The bottom-up approach is often preferred because you don't have the risk of a stack overflow from recursion or incur the space complexity from the call stack. However, if your language implements tail-call optimization, then the recursive approach uses constant space and its downsides no longer matter, and you can use either top-dowm or bottom-up equally.

Bottom-Up Approach

The bottom-up takes the simplest value(s) and builds on top of it to reach the solution. This is often the most intuitive way for people to solve problems when they are newer to programming.

Calculating a large fibonacci(n), we start at the bottom which is 0 and 1 for the first two items in the sequence. Then we repeatedly sum them together and build our way to the solution.

function fibonacci(n) {
  let first = 0;
  let second = 1;

  for (let i = 2; i < n; i++) {
    let temp = first + second;
    first = second;
    second = temp;

  return first + second;

Top-Down Approach

For the top-down approach, we start by considering the final solution and express it as a combination of the results of a series of subproblems. This is our recursive approach.

We start at the top (final state we want) and express it as a recursive function. The recursive function then calls itself with smaller values until it reaches the base case. Once we reach the base case, the values are returned through the functions calls, and we combine the answers to build the final solution.

[Click-target data]

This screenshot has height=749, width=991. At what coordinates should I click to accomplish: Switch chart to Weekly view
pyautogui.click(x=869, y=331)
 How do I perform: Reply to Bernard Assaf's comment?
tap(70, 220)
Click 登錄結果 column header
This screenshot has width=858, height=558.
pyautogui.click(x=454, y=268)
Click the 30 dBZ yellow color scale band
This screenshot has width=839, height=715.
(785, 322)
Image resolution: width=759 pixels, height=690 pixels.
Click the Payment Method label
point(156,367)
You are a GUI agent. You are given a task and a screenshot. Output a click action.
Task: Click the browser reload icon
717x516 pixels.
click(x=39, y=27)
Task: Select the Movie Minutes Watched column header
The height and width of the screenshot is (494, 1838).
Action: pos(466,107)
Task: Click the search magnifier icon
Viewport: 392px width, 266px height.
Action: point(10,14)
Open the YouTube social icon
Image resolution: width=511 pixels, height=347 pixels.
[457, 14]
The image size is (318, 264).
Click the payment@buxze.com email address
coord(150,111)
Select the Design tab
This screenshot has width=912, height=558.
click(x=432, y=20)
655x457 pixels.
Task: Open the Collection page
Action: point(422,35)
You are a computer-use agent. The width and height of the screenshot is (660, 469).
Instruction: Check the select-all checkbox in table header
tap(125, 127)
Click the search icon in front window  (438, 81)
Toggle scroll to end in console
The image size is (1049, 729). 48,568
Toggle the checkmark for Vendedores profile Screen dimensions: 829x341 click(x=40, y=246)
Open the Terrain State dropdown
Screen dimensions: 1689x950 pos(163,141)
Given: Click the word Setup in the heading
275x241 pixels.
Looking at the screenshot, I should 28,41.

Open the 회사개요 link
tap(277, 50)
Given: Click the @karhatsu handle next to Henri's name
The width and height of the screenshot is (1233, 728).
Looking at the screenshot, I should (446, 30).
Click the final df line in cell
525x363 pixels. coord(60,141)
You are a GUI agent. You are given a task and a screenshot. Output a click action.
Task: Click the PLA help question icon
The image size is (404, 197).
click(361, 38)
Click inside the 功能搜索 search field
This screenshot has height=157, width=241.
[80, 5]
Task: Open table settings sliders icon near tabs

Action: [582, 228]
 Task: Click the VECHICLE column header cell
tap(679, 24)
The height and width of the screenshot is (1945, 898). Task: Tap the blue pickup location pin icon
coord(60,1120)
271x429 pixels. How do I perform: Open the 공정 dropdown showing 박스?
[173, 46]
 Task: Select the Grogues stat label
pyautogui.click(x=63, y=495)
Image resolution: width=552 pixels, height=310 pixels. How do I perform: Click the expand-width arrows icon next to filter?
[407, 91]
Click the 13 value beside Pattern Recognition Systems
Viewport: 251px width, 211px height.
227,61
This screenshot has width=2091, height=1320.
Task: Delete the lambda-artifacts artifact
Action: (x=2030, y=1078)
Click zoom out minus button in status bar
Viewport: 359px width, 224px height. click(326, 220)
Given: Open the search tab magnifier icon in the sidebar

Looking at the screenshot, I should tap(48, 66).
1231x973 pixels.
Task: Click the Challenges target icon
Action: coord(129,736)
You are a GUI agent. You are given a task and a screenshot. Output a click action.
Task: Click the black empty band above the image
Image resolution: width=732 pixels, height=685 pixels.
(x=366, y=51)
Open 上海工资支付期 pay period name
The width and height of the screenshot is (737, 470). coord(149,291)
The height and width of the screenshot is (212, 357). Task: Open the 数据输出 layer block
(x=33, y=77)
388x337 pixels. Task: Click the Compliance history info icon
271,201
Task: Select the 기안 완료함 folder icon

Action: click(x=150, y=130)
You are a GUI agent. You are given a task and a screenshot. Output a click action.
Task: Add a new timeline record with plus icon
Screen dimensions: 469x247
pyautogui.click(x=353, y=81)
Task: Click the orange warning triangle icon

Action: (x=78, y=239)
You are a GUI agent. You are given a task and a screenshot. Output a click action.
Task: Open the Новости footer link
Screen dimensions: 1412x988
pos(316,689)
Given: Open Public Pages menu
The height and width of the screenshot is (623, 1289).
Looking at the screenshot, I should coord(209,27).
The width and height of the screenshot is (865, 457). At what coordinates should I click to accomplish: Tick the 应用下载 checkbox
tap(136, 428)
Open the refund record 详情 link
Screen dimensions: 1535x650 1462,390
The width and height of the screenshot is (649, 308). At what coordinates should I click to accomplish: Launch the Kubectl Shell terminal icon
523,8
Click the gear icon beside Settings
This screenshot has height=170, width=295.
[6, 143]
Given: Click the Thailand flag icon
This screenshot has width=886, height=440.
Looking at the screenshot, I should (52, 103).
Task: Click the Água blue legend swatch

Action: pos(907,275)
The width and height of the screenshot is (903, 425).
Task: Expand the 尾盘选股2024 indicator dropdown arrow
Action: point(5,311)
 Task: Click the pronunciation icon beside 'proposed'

** SET TASK 1 **
Recast the paragraph of the passage on bottom-up and top-down approaches that begins "We start at the top" as a short bulleted list that keeps its main facts.
** SET TASK 2 **
Rewrite the part of the passage on bottom-up and top-down approaches that opens with "We start at the top" and closes with "the final solution.", putting "reduced inputs" in place of "smaller values".

** TASK SOLUTION 1 **
- Begin at the top, the final state wanted, and express it as a recursive function.
- The function calls itself with smaller values until it reaches the base case.
- Once the base case is reached, values are returned through the function calls.
- The answers are combined to build the final solution.

** TASK SOLUTION 2 **
We start at the top (final state we want) and express it as a recursive function. The recursive function then calls itself with reduced inputs until it reaches the base case. Once we reach the base case, the values are returned through the functions calls, and we combine the answers to build the final solution.